BEGIN

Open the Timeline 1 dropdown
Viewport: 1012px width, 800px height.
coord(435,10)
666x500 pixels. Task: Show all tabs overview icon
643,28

END

From the first line to the last, retype the material exactly.

◆ SOLUTION FOR THIS PROBLEM ◆
Open the Timeline 1 dropdown
Viewport: 1012px width, 800px height.
coord(435,10)
666x500 pixels. Task: Show all tabs overview icon
643,28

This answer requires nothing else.